#### EXCERPT TO READ:
* start *

[net-next,v12,09/18] net: ethernet: mtk_eth_soc: Fix link status for none-SGMII modes

Message ID 1590fb0e69f6243ac6a961b16bf7ae7534f46949.1678201958.git.daniel@makrotopia.org
State New
Headers
Series net: ethernet: mtk_eth_soc: various enhancements |

Commit Message

Daniel Golle March 7, 2023, 3:54 p.m. UTC
  Link partner advertised link modes are not reported by the SerDes
hardware if not operating in SGMII mode. Hence we cannot use
phylink_mii_c22_pcs_decode_state() in this case.
Implement reporting link and an_complete only and use speed according to
the interface mode.

Fixes: 14a44ab0330d ("net: mtk_eth_soc: partially convert to phylink_pcs")
Signed-off-by: Daniel Golle <daniel@makrotopia.org>
---
 drivers/net/ethernet/mediatek/mtk_sgmii.c | 26 ++++++++++++++++++-----
 1 file changed, 21 insertions(+), 5 deletions(-)
  

Comments

Frank Wunderlich March 7, 2023, 6:50 p.m. UTC | #1
> Gesendet: Dienstag, 07. März 2023 um 16:54 Uhr
> Von: "Daniel Golle" <daniel@makrotopia.org>
> Link partner advertised link modes are not reported by the SerDes
> hardware if not operating in SGMII mode. Hence we cannot use
> phylink_mii_c22_pcs_decode_state() in this case.
> Implement reporting link and an_complete only and use speed according to
> the interface mode.

Hi,

have tested Parts 1-12 this on bananapi-r3 (mt7986) with 1G Fiber SFP (no 2g5 available yet) on gmac1 and lan4 (mt7531 p5)

Tested-by: Frank Wunderlich <frank-w@public-files.de>

Thx Daniel for working on SFP support :)

* end *

#### ENTRIES SUPPLIED:
* start *

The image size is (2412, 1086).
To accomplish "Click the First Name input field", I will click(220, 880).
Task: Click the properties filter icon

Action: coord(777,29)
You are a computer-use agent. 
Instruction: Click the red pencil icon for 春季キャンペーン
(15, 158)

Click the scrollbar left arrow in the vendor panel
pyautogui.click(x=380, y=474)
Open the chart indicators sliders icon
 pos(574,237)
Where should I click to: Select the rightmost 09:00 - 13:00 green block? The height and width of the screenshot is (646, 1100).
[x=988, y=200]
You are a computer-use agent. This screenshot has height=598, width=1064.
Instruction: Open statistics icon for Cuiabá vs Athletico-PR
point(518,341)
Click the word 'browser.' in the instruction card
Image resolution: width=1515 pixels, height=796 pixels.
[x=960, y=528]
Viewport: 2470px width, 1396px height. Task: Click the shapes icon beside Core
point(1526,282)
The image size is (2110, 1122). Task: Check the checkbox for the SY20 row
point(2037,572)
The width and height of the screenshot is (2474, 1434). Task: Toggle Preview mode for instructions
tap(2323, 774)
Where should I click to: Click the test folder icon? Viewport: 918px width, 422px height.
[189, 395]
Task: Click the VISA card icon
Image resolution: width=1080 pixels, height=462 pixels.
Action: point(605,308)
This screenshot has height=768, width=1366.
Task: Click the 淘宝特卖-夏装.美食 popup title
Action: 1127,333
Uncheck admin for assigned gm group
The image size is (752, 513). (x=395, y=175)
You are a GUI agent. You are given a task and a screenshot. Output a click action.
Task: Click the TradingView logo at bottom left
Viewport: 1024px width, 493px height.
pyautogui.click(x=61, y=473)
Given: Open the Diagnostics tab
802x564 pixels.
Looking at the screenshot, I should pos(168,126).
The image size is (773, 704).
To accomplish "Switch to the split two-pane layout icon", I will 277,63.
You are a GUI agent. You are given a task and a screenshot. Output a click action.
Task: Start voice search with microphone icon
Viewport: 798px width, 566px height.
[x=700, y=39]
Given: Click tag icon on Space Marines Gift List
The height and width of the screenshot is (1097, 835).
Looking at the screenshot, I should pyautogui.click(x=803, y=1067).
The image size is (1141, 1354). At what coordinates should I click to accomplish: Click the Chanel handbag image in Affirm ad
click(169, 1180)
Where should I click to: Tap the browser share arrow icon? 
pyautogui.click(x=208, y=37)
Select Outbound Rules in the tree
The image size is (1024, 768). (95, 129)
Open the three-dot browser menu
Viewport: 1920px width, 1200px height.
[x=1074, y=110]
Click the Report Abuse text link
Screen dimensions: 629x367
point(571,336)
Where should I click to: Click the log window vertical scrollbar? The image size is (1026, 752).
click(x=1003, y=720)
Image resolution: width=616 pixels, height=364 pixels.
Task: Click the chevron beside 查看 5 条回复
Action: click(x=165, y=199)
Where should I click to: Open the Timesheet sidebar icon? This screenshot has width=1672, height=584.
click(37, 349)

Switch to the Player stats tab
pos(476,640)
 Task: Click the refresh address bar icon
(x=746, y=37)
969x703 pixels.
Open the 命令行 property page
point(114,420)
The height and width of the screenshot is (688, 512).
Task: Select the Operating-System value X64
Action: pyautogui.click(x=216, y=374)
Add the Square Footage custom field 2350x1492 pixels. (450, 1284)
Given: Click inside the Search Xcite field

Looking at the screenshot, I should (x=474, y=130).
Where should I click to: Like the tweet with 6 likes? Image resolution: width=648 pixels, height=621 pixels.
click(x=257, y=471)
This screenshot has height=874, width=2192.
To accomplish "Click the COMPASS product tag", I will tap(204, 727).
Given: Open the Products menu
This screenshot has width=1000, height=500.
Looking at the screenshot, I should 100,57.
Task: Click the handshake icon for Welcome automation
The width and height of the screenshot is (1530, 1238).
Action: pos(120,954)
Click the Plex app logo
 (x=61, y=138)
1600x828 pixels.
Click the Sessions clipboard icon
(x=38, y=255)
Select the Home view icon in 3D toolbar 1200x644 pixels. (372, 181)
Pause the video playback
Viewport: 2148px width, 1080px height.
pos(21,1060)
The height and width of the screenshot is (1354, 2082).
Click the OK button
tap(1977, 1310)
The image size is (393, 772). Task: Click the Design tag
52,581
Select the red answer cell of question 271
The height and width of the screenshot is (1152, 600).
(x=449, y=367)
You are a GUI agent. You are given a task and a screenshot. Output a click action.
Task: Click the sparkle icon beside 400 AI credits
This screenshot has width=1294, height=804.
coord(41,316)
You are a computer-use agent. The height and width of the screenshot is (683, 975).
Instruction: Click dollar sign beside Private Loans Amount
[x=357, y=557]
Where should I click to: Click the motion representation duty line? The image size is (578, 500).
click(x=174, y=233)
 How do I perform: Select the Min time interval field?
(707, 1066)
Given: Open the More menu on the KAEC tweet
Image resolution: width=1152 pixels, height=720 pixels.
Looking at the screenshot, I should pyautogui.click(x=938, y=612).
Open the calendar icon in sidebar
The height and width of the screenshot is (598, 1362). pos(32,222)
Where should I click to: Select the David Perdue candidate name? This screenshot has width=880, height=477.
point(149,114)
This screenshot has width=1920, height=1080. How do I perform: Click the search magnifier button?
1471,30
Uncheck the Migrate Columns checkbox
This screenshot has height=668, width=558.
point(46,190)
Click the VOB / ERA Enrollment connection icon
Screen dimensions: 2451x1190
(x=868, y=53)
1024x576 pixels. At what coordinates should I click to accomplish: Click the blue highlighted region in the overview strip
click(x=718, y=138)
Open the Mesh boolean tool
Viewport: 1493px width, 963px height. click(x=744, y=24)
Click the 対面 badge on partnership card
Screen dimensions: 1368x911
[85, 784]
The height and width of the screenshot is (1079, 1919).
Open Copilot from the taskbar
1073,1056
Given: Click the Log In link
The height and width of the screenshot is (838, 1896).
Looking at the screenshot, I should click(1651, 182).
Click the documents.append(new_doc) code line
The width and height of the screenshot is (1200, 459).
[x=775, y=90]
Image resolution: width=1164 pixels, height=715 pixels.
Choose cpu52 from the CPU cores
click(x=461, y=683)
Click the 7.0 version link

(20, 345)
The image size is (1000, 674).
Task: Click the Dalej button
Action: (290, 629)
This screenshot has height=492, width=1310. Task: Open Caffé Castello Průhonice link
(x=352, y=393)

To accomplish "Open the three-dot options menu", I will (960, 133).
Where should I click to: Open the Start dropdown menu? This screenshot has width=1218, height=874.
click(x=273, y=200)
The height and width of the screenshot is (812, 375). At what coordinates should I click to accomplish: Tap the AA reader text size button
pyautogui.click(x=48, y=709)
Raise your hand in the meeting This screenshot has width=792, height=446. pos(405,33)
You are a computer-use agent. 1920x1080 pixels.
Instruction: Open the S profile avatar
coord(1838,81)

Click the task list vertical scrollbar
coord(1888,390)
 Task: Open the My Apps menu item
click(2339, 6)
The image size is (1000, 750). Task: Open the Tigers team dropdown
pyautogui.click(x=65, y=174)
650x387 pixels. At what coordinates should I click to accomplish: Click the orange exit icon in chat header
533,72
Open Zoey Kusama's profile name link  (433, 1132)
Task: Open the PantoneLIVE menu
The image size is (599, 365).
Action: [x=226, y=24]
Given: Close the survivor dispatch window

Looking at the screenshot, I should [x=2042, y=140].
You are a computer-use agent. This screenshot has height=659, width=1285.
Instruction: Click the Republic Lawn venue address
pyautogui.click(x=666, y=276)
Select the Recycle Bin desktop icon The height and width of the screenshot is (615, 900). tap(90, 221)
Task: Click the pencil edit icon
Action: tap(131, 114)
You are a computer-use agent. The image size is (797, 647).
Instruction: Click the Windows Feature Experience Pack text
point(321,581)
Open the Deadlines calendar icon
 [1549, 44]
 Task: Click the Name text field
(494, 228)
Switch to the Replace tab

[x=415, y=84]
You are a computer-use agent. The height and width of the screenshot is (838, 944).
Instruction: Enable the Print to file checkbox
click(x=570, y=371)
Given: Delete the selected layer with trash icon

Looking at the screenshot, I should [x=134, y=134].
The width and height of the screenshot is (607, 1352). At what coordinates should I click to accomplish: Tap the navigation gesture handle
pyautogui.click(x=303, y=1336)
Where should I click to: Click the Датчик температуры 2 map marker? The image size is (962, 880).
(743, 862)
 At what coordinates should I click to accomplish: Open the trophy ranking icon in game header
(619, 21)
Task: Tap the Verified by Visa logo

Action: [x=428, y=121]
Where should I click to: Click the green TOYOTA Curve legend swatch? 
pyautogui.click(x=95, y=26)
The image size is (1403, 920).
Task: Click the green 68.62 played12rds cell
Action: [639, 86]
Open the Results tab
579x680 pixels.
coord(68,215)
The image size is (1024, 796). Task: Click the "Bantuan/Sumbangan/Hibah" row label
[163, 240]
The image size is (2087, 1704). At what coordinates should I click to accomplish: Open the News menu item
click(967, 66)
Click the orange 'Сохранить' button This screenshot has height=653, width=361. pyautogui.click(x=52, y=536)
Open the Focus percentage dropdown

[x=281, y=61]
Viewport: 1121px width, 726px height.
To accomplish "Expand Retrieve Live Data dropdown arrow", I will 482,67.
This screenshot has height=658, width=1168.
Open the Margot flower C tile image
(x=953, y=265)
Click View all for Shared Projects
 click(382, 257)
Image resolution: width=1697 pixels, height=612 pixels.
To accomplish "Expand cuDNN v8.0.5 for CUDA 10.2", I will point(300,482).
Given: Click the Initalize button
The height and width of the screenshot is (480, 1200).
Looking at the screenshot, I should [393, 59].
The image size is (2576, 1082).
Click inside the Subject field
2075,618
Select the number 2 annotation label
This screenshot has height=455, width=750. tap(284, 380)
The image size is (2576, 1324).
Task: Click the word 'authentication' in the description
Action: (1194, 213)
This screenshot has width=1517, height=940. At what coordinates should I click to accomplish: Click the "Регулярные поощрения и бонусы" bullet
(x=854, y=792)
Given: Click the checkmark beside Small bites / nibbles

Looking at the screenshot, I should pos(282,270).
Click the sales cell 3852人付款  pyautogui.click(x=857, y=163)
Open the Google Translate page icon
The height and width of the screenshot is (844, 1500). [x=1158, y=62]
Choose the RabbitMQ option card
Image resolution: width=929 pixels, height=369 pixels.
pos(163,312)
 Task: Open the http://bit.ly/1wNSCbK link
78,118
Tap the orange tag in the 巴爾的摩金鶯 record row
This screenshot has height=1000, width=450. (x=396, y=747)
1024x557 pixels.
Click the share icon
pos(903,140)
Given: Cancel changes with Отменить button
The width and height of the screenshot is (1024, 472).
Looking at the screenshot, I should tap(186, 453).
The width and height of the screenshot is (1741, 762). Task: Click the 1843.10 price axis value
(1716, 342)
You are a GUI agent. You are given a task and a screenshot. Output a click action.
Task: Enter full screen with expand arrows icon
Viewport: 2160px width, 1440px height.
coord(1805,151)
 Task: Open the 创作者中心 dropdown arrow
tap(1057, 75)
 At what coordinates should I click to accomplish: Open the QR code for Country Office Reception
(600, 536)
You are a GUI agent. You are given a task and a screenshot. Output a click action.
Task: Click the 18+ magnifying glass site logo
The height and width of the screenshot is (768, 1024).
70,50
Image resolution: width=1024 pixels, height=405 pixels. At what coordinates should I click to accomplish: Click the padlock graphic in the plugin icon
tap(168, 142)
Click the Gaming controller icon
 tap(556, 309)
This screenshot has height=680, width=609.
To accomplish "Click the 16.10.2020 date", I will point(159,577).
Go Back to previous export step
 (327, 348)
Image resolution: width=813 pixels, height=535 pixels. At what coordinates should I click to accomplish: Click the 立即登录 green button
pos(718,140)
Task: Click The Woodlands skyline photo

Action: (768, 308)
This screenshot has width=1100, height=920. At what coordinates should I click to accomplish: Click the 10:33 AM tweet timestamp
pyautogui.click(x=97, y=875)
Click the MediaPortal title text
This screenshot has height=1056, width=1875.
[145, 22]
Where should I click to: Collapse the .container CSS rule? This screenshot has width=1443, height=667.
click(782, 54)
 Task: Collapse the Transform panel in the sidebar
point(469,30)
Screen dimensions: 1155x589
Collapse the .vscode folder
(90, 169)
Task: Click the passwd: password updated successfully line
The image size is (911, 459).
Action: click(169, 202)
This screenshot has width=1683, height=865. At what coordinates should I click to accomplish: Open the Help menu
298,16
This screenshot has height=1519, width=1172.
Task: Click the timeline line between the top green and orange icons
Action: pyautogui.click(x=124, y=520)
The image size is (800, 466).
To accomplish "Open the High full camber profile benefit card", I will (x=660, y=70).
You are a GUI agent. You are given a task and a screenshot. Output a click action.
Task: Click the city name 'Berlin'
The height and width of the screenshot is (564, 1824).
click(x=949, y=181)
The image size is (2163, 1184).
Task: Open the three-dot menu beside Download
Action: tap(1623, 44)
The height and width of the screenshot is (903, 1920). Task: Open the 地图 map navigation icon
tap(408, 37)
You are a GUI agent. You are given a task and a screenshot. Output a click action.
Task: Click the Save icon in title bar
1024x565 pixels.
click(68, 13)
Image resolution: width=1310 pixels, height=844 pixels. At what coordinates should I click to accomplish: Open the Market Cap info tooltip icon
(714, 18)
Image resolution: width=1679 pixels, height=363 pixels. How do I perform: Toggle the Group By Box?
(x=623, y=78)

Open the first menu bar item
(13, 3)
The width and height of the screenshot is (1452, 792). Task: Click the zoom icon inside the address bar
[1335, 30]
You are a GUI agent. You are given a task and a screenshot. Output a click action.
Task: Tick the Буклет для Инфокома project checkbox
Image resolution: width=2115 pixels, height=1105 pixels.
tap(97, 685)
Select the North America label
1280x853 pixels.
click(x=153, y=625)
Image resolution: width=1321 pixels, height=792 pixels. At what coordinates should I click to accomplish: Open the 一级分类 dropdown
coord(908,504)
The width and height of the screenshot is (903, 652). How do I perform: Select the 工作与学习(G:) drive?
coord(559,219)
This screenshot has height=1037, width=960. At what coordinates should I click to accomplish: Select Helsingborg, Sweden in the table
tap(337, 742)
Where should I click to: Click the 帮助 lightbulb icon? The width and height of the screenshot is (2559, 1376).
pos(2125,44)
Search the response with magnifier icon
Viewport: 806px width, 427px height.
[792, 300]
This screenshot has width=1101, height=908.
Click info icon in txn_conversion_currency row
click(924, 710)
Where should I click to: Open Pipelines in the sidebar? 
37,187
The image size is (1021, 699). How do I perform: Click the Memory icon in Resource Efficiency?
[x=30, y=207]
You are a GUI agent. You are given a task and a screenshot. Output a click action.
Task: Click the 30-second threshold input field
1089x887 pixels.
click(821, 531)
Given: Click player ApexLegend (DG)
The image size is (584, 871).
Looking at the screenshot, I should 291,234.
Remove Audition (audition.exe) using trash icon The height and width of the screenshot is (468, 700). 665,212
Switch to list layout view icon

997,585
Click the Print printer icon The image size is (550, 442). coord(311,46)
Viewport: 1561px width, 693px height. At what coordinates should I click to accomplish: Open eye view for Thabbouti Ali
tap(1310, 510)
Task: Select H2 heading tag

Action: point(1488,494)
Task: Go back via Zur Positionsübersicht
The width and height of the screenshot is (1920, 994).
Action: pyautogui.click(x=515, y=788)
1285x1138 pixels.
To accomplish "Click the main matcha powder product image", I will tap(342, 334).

* end *

#### PROBLEM A:
Translate this sentence from the page about the mtk_eth_soc link status fix into German: "Link partner advertised link modes are not reported by the SerDes hardware if not operating in SGMII mode."
#### PROBLEM B:
Write what follows in the thread on the mtk_eth_soc link status fix, beginning after its last line.

#### TASK OUTPUT A:
Die vom Link-Partner angekündigten Link-Modi werden von der SerDes-Hardware nicht gemeldet, wenn sie nicht im SGMII-Modus arbeitet.

#### TASK OUTPUT B:
regards Frank
  
Russell King (Oracle) March 8, 2023, 11:38 a.m. UTC | #2
On Tue, Mar 07, 2023 at 03:54:11PM +0000, Daniel Golle wrote:
> Link partner advertised link modes are not reported by the SerDes
> hardware if not operating in SGMII mode. Hence we cannot use
> phylink_mii_c22_pcs_decode_state() in this case.
> Implement reporting link and an_complete only and use speed according to
> the interface mode.
> 
> Fixes: 14a44ab0330d ("net: mtk_eth_soc: partially convert to phylink_pcs")
> Signed-off-by: Daniel Golle <daniel@makrotopia.org>

This has been proven to work by Frank Wunderlich last October, so by
making this change, you will be regressing his setup.

What are you testing against? Have you proven independently that the
link partner is indeed sending a valid advertisement for the LPA
register to be filled in?
  
Frank Wunderlich March 8, 2023, 11:44 a.m. UTC | #3
Am 8. März 2023 12:38:31 MEZ schrieb "Russell King (Oracle)" <linux@armlinux.org.uk>:
>On Tue, Mar 07, 2023 at 03:54:11PM +0000, Daniel Golle wrote:
>> Link partner advertised link modes are not reported by the SerDes
>> hardware if not operating in SGMII mode. Hence we cannot use
>> phylink_mii_c22_pcs_decode_state() in this case.
>> Implement reporting link and an_complete only and use speed according to
>> the interface mode.
>> 
>> Fixes: 14a44ab0330d ("net: mtk_eth_soc: partially convert to phylink_pcs")
>> Signed-off-by: Daniel Golle <daniel@makrotopia.org>
>
>This has been proven to work by Frank Wunderlich last October, so by
>making this change, you will be regressing his setup.

Hi

My tests were done with 1 kind of 1g fibre sfp as i only have these atm...have ordered some 2g5 rj54 ones,but don't have them yet. I'm not sure if they are working with/without sgmii (1000base-X) and if they have builtin phy.

Daniel have a lot more of different SFPs and some (especially 2g5) were not working after our pcs change.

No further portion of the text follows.